Hertz to Kilohertz Converter

kHz

Common Conversions

Hz	kHz
0.1	0.0001
0.5	0.0005
1	0.001
2	0.002
5	0.005
10	0.01
25	0.025
50	0.05
100	0.1
1000	1

Why this conversion matters in chemistry

Ultrasonic cell-disruption probes operate in the 20–40 kHz range, generating cavitation that lyses cells in suspension. The transducer datasheet might list 20,000 Hz; the controller display reads 20 kHz. Dividing by 1000 reconciles the two notations during a routine instrument check. The same prefix step shows up in audio-frequency electrochemistry — impedance spectroscopy commonly sweeps 1 Hz to 1 MHz, with the kHz region picking up double-layer capacitance and charge-transfer features. Hz, kHz, MHz, and GHz are spaced by factors of 1000, which keeps any frequency conversion to a clean decimal shift.

Formula

kHz = Hz / 1000

Worked Examples

1000 Hz = 1 kHz

The conversion anchor — one kilohertz equals exactly one thousand hertz.

500 Hz = 0.5 kHz

Mid-audio range — also the upper end of one-bond NMR J-couplings between heavy nuclei like phosphorus or tin to ¹H, well above typical ¹J(CH) values around 125–165 Hz.

300000 Hz = 300 kHz

The lower radio-frequency range — the AM broadcast band starts here, and electrochemical impedance work routinely reaches this scale.

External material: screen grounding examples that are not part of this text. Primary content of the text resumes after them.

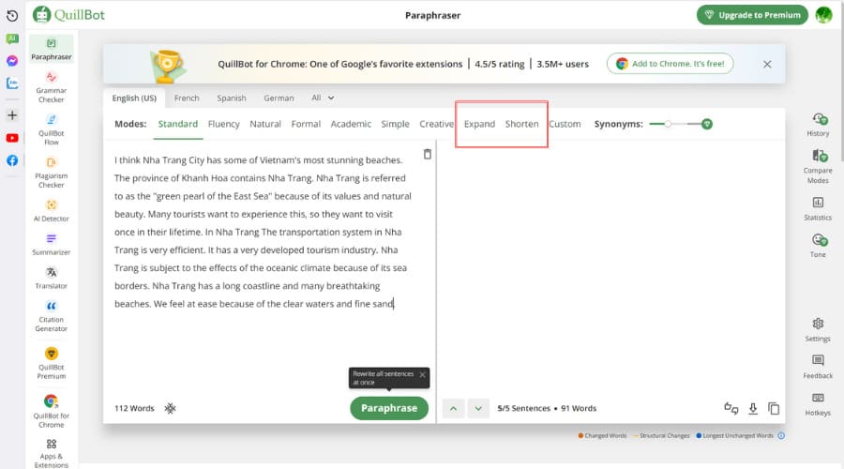Screen dimensions: 844x469
Task: Open the AI Detector tool
Action: 52,210
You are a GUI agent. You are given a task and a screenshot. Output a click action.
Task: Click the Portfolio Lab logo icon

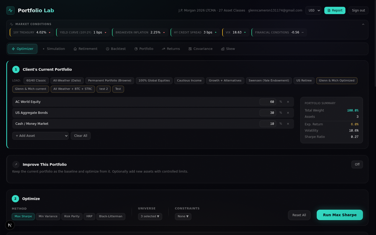10,10
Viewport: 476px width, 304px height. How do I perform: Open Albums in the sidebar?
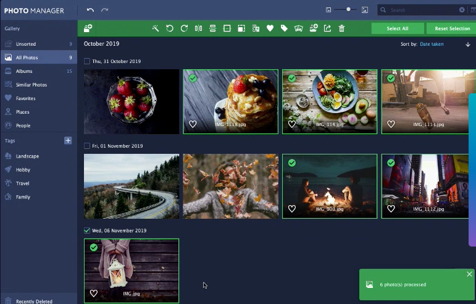(24, 71)
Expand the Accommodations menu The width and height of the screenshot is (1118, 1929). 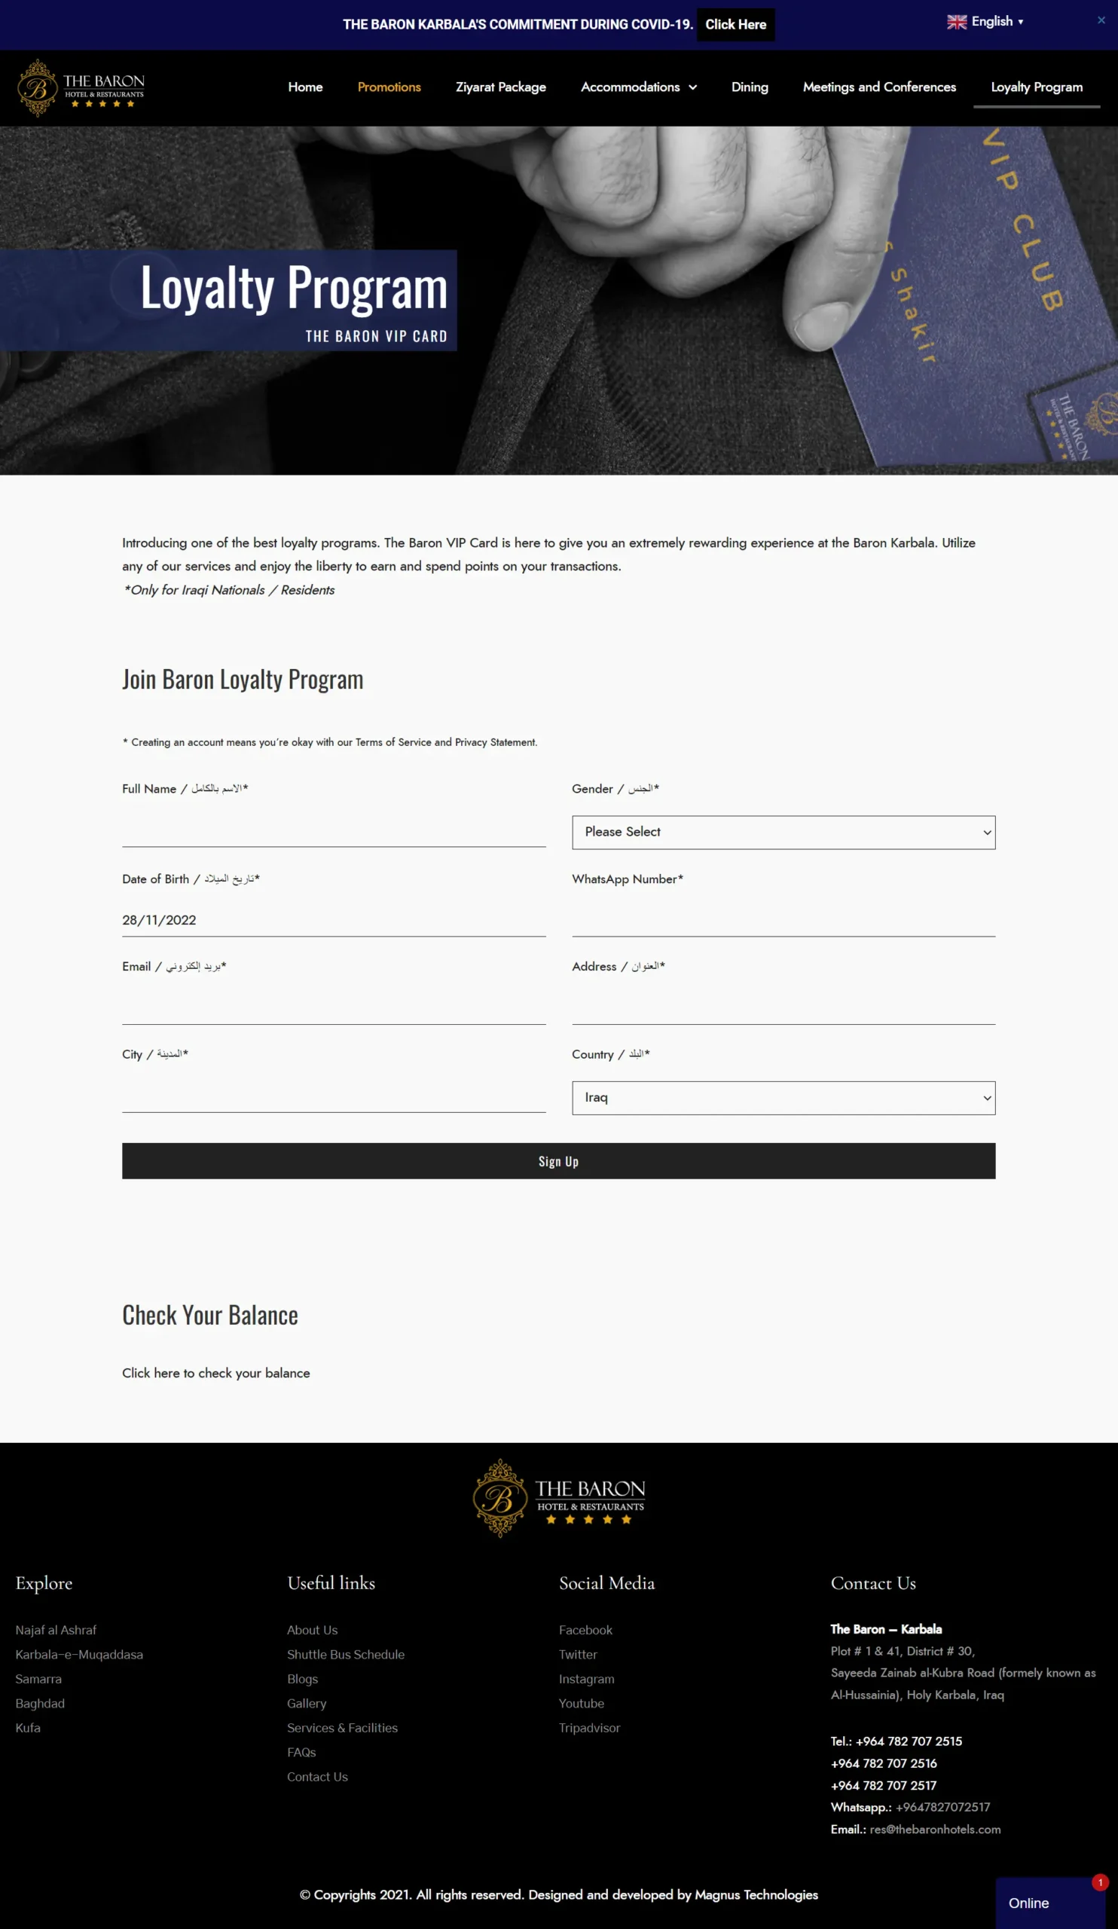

Frequently Asked Questions

How do I convert Hz to kHz?

Divide by 1000. The prefix kilo is exactly 10³, so the conversion is a clean shift of three decimal places.

Why do frequency units matter in NMR?

NMR peak positions are measured in Hz relative to a reference signal, then divided by the spectrometer's MHz Larmor frequency to give a field-independent ppm value. Following the prefix chain Hz → kHz → MHz keeps the chemical-shift arithmetic clean.

How do frequency and photon energy relate?

Through Planck's relation, E = hν, with h = 6.626 × 10⁻³⁴ J·s. Higher-frequency radiation carries more energy per photon. The relationship is what underpins every spectroscopy conversion between wavelength, frequency, and energy.